My Atheist Friend
John (not his real name), a Caucasian, was my client for about five years in my other life. He was the fair-haired boy of his multi-national company. Although he was young (30's), he was promoted by the US head office to Marketing Director in its Philippine subsidiary (the biggest in Asia in those days).
He headed the huge department that had a workforce of a dozen bright brand people and over 200 aggressive sales agents.
John was exceptionally smart, aggressive, and perceptive; he towered over most of my clients in our eyes. He could grasp ad concepts just by glimpsing tiny thumbnails (doodles), and we in the creative department did not have to go through elaborate presentations to make him see our point.
It was always a joy meeting with John in the board room. He was never rude and had a dry sense of humor.
He became a friend when he and I traveled abroad one day to see to a post-production of one of his products. Thoughtful and gentle, he was the epitome of GMRC (good manners and right conduct)—saying all the proper things, careful not to offend anyone.
That's why I almost choked on my sashimi when he mentioned that he was an atheist. In the same breath, he said in words to this effect, “I may not believe in the existence of a god, but I have a deep appreciation of what is right and wrong.”
I was not about to debate the subject. First off, an ad person is cautioned never to antagonize her client, especially one whose ad budget pays the salaries of everyone in the agency.
Like a turtle, I retreated into my shell and lost the golden opportunity to share my faith.
But my thought balloon was crowded with, How can you have a conscience and not believe in God? How can you, who have been incredibly blessed with so much, not see God's hand? I changed the subject to how well our TV ad had turned out.
John was promoted to a bigger subsidiary two years later, and today, he is the president of the entire conglomerate!

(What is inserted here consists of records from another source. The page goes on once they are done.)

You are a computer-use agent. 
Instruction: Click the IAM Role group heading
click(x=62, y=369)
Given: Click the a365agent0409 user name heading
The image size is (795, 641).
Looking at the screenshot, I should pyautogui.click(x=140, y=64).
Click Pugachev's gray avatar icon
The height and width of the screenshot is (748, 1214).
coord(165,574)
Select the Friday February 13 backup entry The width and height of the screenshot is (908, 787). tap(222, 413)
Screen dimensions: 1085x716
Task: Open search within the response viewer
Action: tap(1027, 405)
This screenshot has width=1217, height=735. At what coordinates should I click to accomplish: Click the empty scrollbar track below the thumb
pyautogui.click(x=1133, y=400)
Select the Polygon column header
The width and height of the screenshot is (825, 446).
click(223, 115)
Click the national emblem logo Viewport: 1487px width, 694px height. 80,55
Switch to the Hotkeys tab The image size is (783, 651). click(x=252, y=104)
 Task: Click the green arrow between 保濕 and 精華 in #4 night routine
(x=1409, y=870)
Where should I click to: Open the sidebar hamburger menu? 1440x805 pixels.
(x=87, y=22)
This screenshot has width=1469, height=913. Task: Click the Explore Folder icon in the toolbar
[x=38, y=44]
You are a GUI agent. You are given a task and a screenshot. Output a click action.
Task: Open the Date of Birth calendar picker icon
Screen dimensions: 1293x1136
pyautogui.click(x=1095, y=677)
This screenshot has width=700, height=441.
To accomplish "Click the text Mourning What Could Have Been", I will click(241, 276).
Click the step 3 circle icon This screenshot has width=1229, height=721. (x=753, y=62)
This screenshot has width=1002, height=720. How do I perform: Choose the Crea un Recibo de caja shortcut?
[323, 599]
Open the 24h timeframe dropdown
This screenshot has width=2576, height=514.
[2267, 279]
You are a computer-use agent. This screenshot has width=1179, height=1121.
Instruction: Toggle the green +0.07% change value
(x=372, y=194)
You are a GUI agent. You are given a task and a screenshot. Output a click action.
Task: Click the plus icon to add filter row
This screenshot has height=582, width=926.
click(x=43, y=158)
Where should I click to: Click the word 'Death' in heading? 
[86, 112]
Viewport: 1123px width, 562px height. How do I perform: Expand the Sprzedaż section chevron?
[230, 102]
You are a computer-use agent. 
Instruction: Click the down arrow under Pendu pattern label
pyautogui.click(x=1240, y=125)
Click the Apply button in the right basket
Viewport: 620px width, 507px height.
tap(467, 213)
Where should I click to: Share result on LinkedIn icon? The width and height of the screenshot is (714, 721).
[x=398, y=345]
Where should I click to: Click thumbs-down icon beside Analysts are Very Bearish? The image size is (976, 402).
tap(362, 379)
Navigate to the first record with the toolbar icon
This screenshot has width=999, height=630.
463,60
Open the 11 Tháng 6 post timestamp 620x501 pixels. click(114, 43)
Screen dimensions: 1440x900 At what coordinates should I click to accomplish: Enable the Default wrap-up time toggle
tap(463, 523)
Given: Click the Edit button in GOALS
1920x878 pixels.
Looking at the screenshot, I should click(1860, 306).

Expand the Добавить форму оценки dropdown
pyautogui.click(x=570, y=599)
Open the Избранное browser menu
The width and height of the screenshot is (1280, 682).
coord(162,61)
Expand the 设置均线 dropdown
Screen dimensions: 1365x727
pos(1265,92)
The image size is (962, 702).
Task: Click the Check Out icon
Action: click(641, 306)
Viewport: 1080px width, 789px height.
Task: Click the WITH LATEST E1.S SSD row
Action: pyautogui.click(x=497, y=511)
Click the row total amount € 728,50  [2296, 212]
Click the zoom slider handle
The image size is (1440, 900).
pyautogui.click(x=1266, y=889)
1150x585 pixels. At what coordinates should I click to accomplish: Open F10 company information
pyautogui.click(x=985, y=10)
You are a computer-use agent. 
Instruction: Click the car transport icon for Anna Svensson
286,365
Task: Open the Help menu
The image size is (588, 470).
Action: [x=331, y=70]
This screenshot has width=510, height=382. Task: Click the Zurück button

I have always believed that our conscience is a gift from a loving God, who likewise gave His only Son to save us. When we accept His Son's love, He guides us closely through our many weaknesses by heightening our conscience. In the process, we see God’s holy ways.
Our conscience is God’s way of saving us from further temptations, making us realize we need to cling to Him to see right from wrong.
Listening to our conscience is like listening to the voice of God; our conscience is His Holy Spirit in our heart day and night, showing us the way of truth. We are safe there.
On days when my conscience pricks me, I think of John.
I pray that one day, he will come to know that his “deep appreciation of right and wrong” is grace that could only come from a living God, who exists from everlasting to everlasting.